Friedrich Wilhelm Schadow (September 7, 1789 - March 19, 1862), a German Romantic painter, was the second son of Johann Gottfried Schadow.

In 1806-1807 he served as a soldier; in 1810 he went with his elder brother Rudolph to Rome. He became one of the leaders among the Nazarene movement in art. Following the example of Overbeck and others, he joined the Roman Catholic Church, and held that an artist must believe and live out the truths he essays to paint. The sequel showed that Schadow was qualified to shine less as a painter than as a teacher and director. As an author, he is known by his lecture, Ueber den Einfluss des Christentums auf die bildende Kunst (Düsseldorf, 1843), and the biographical sketches, Der moderne Vasari (Berlin, 1854).

The Prussian consul, General Bartholdy, befriended his young compatriots by giving them a commission to decorate with frescoes a room in his house on the Pincian Hill. The artists engaged were Schadow, Cornelius, Overbeck and Veit; the subject selected was the story of Joseph and his brethren, and two scenes, the "Bloody Coat" and "Joseph in Prison," fell to the lot of Schadow. Schadow was in 1819 appointed professor in the Berlin Academy, and his ability and thorough training gained devoted disciples.

To this period belong his pictures for churches. In 1826 the professor was made director of the Düsseldorf Academy. The high and sacred art matured in Rome Schadow transplanted to Düsseldorf; he reorganized the Academy, which in a few years grew famous as a centre of Christian art to which pupils flocked from all sides. In 1837 the director selected, at request, those of his scholars best qualified to decorate the chapel of St Apollinaris on the Rhine with frescoes, which when finished were accepted as the fullest and purest manifestation of the Düsseldorf school on its spiritual side. One of his famous students, Heinrich Mucke carried on the liturgical art emphasis both in painting and frescoes.

To 1842 belong the "Wise and Foolish Virgins," in the Stadel Institute, Frankfurt; this large and important picture is carefully considered and wrought, but lacks power. Schadow's fame indeed rests less on his own creations than on the school he formed. In Düsseldorf a reaction set in against the spiritual and sacerdotal style he had established; and in 1859 the party of naturalism, after a severe struggle, drove the director from his chair.
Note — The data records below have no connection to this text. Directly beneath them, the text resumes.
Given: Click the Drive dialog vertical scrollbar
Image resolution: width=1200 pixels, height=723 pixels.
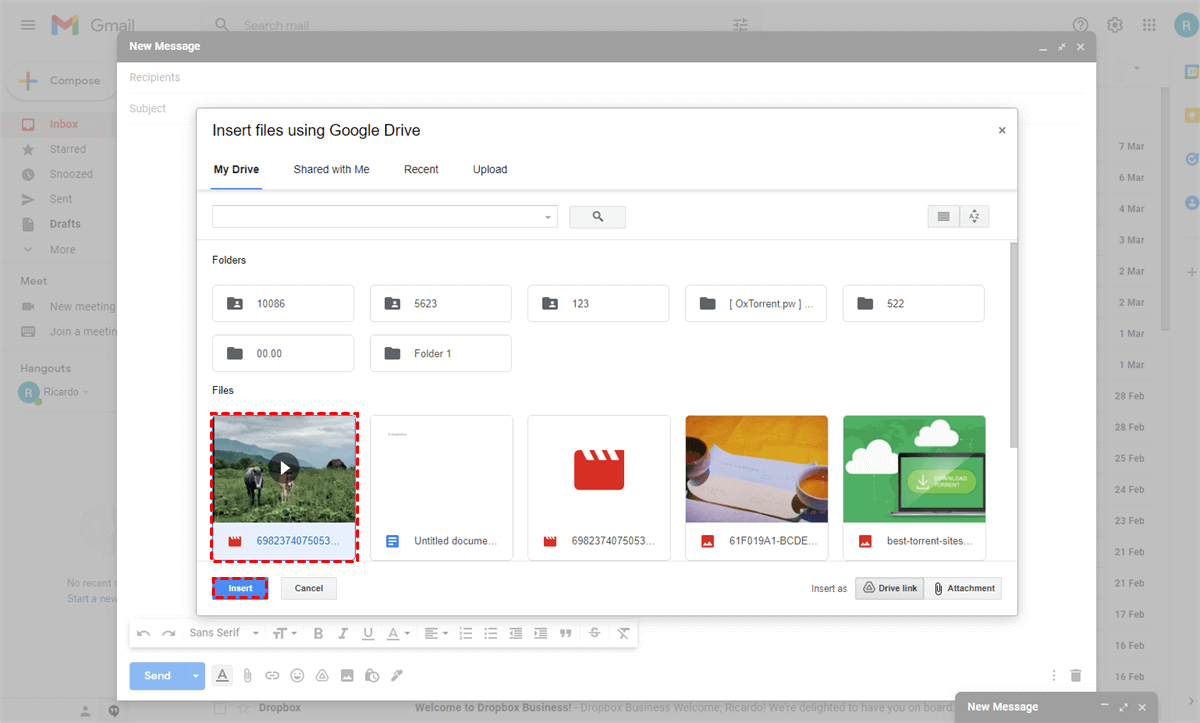Looking at the screenshot, I should [1011, 340].
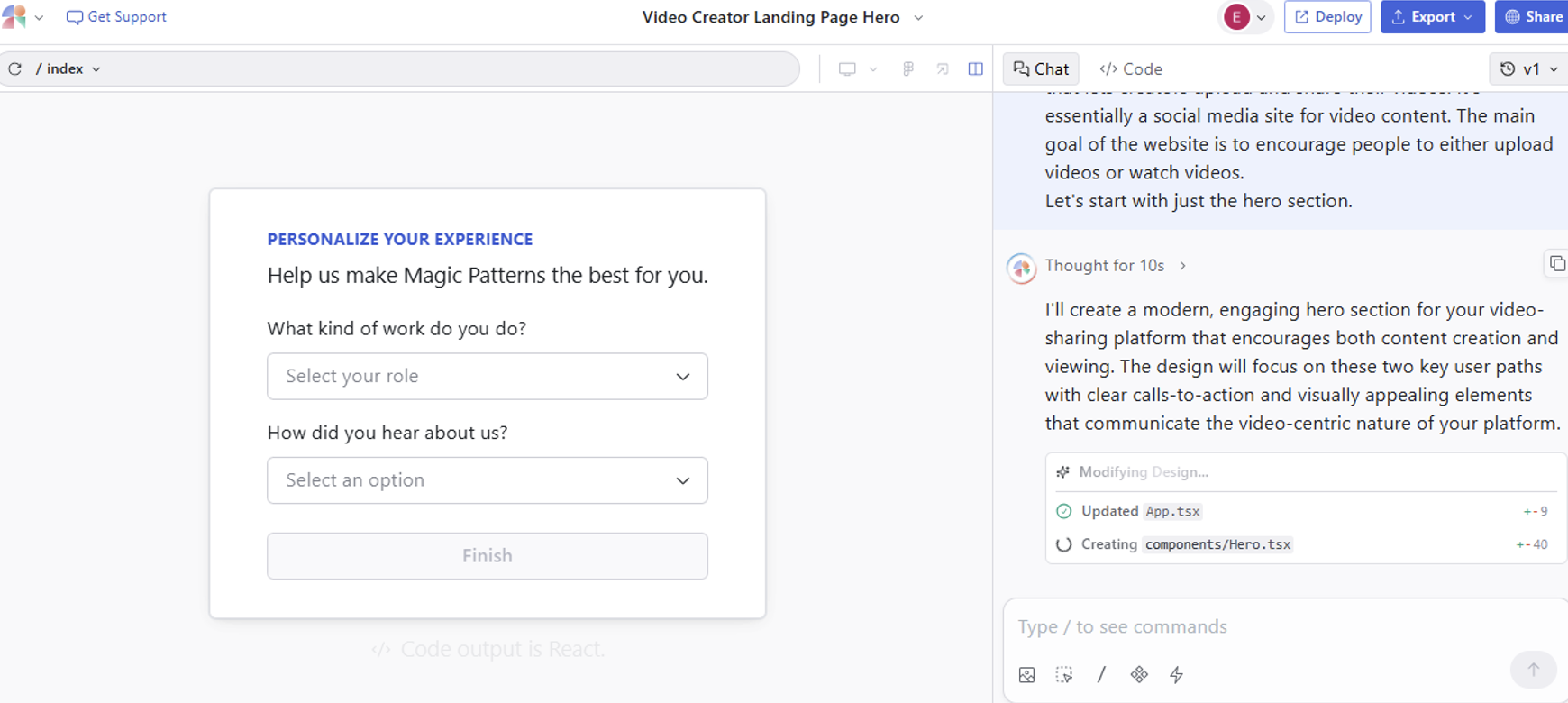Open the 'Select an option' dropdown
This screenshot has width=1568, height=703.
(487, 480)
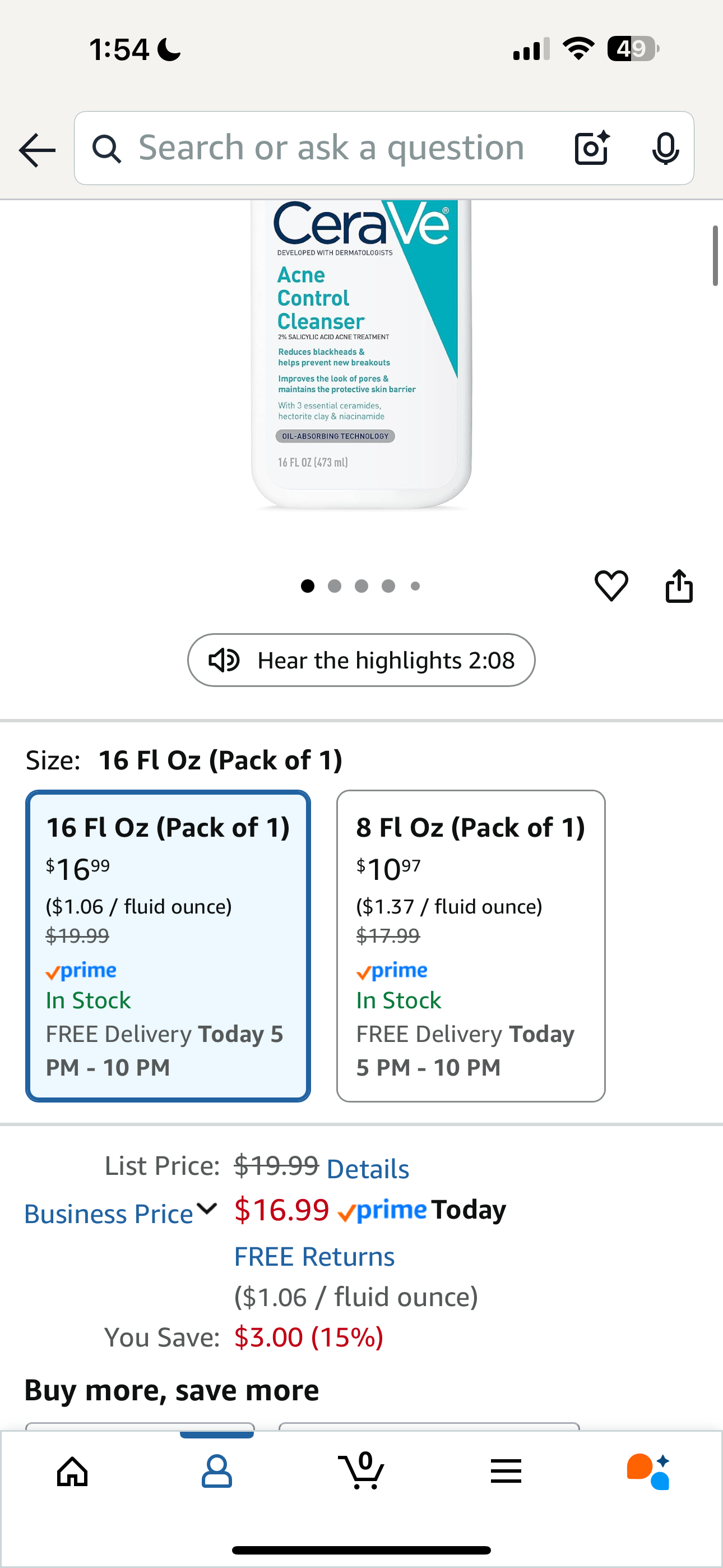Screen dimensions: 723x1568
Task: Play Hear the highlights audio
Action: (x=361, y=661)
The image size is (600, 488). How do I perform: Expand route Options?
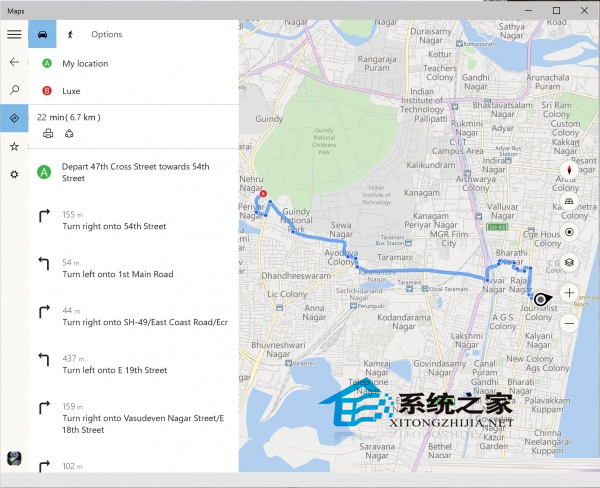coord(107,34)
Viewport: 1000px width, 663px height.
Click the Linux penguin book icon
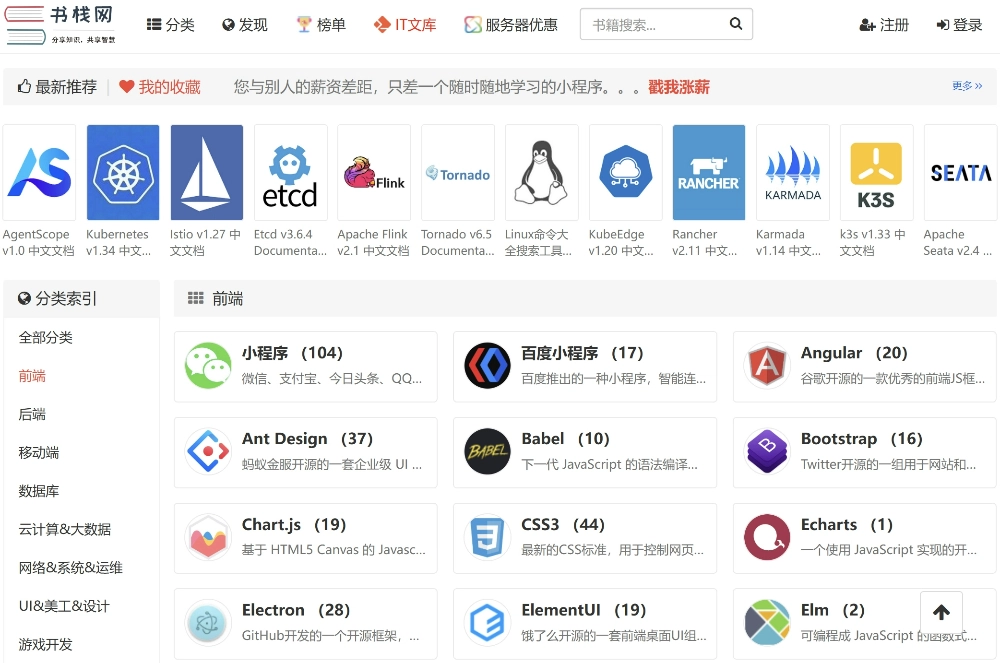coord(541,172)
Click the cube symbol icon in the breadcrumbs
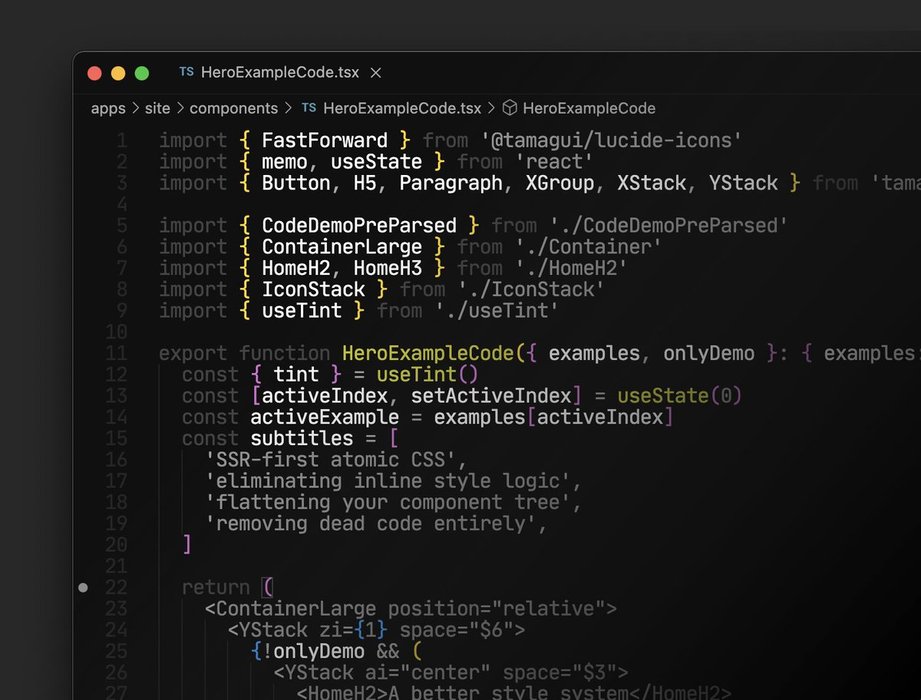This screenshot has height=700, width=921. [x=509, y=108]
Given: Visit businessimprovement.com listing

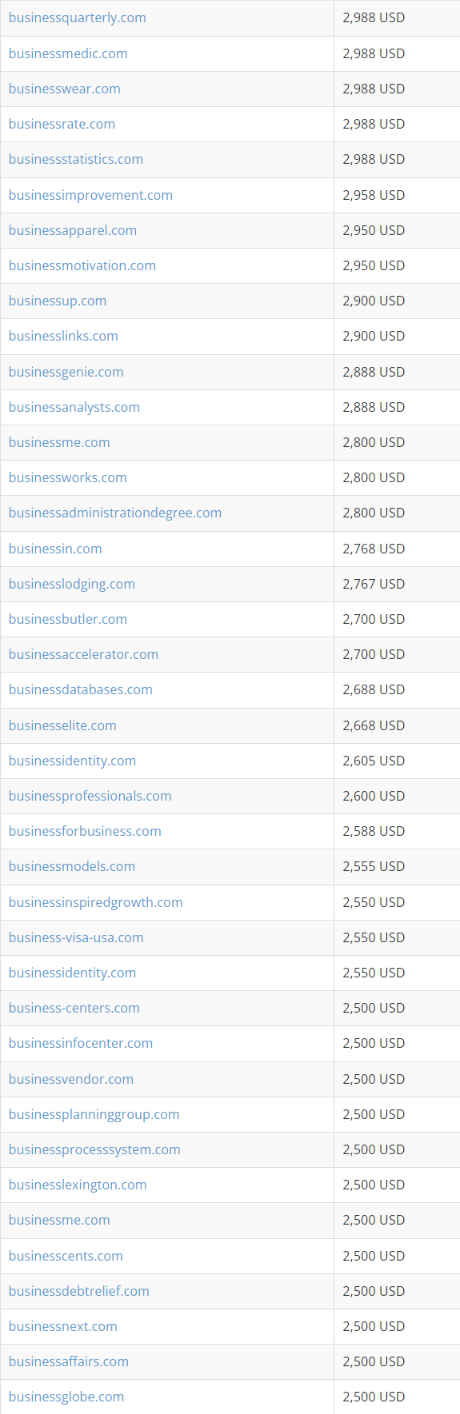Looking at the screenshot, I should point(90,195).
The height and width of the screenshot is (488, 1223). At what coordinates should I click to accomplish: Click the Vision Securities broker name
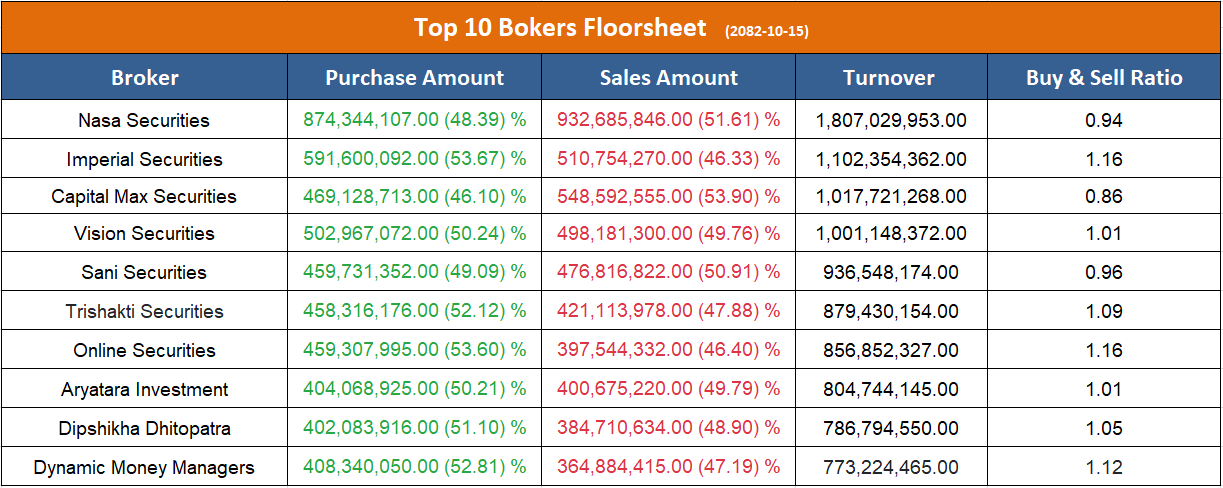[x=144, y=234]
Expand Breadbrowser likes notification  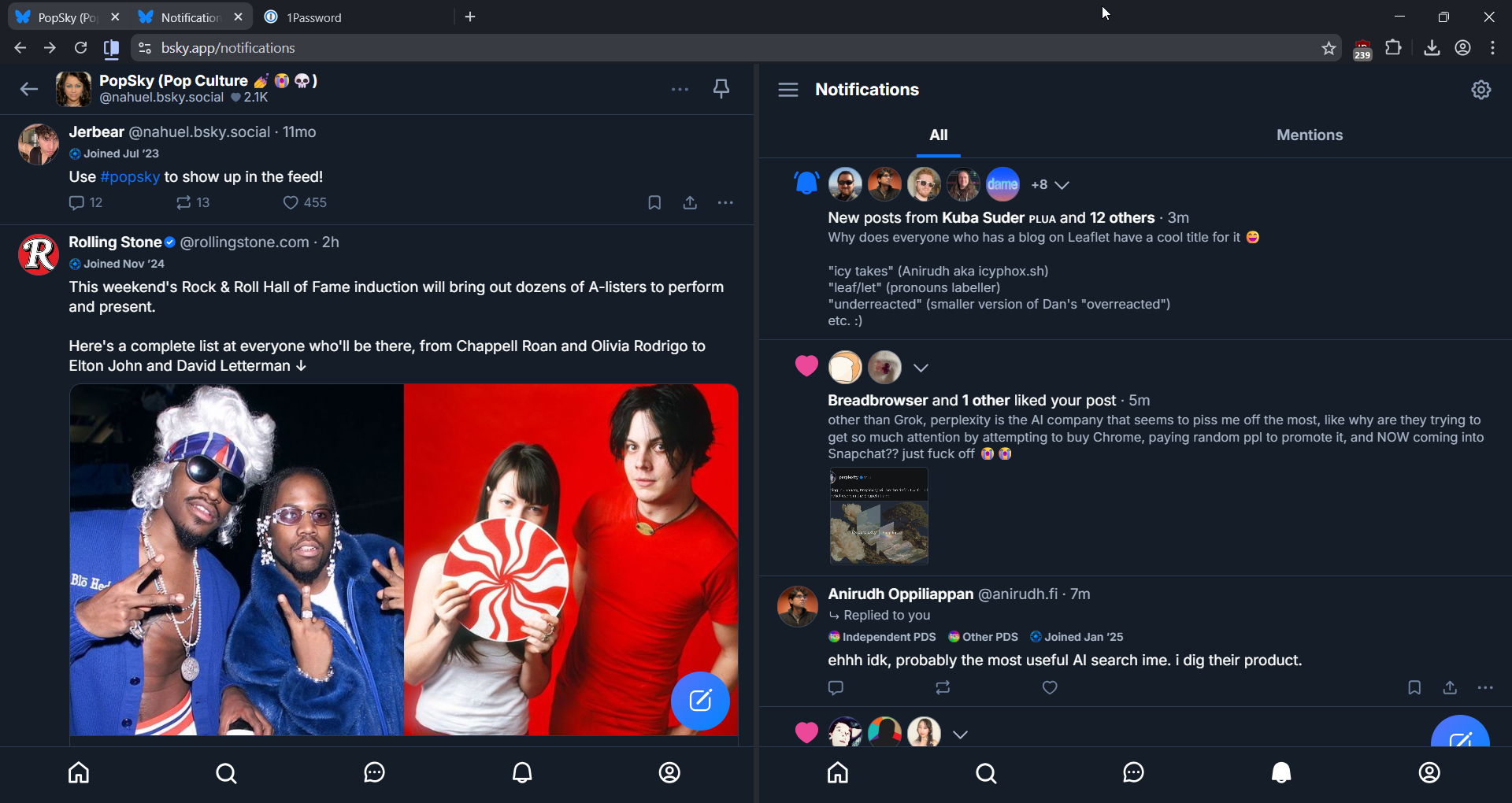coord(921,368)
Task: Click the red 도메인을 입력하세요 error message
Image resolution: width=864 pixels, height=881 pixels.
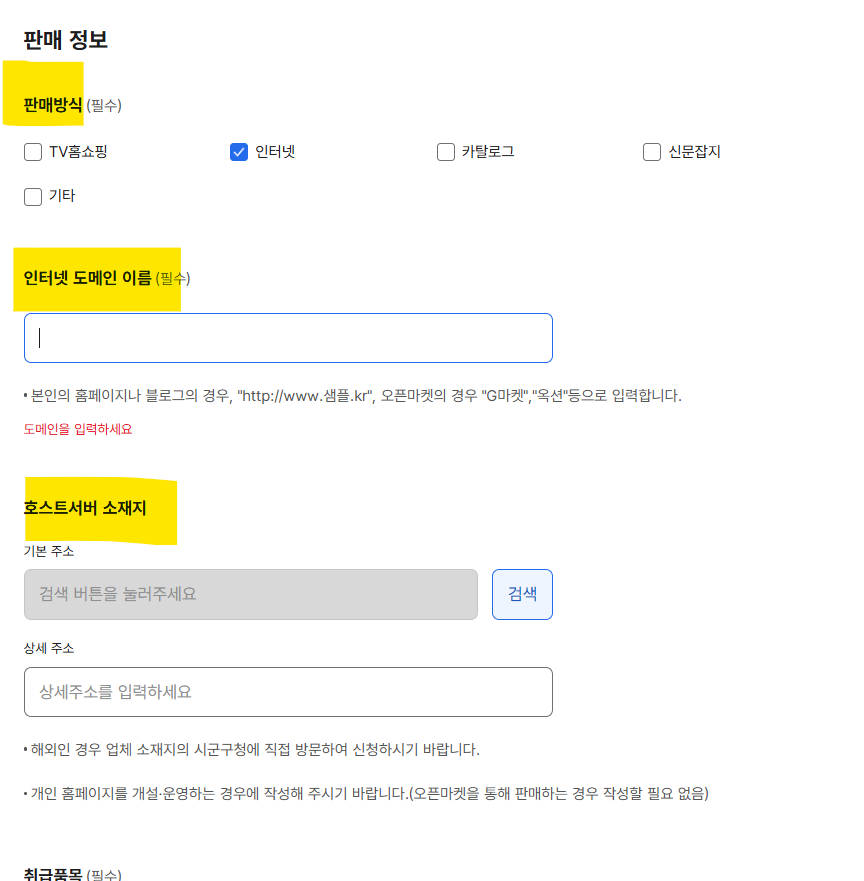Action: click(x=78, y=429)
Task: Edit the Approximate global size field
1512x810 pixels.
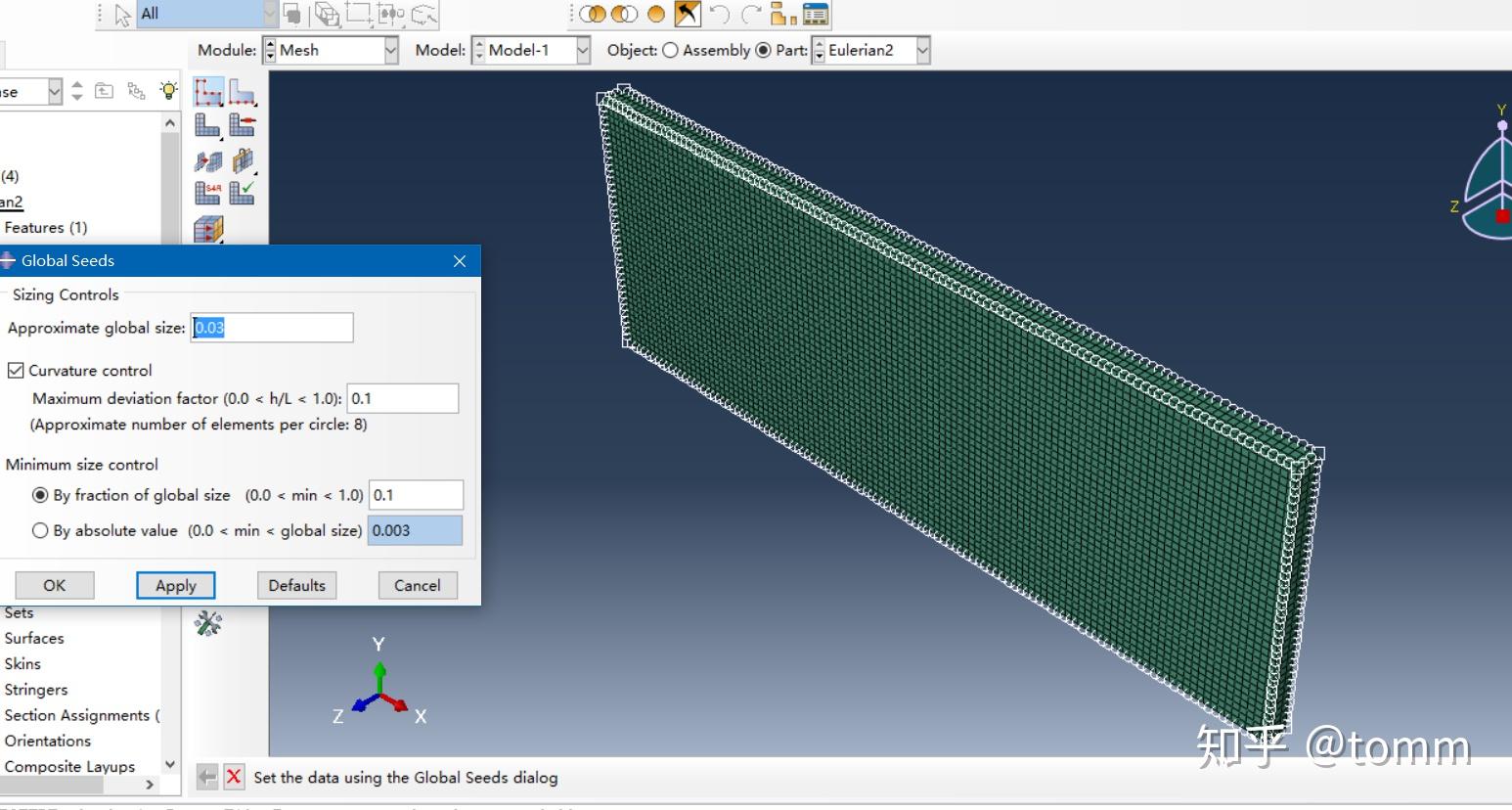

Schadow died at Düsseldorf in 1862, and a monument in the square which bears his name was raised at the jubilee held to commemorate his directorate.

The Düsseldorf School that Schadow directed became internationally renowned, attracting such American painters as George Caleb Bingham, Eastman Johnson, Worthington Whittredge, Richard Caton Woodville, William S. Haseltine, James M. Hart, and William Morris Hunt and producing the German emigre Emmanuel Leutze.

[edit] Publications

  • Hübner, Schadow und seine Schule (Bonn, 1869)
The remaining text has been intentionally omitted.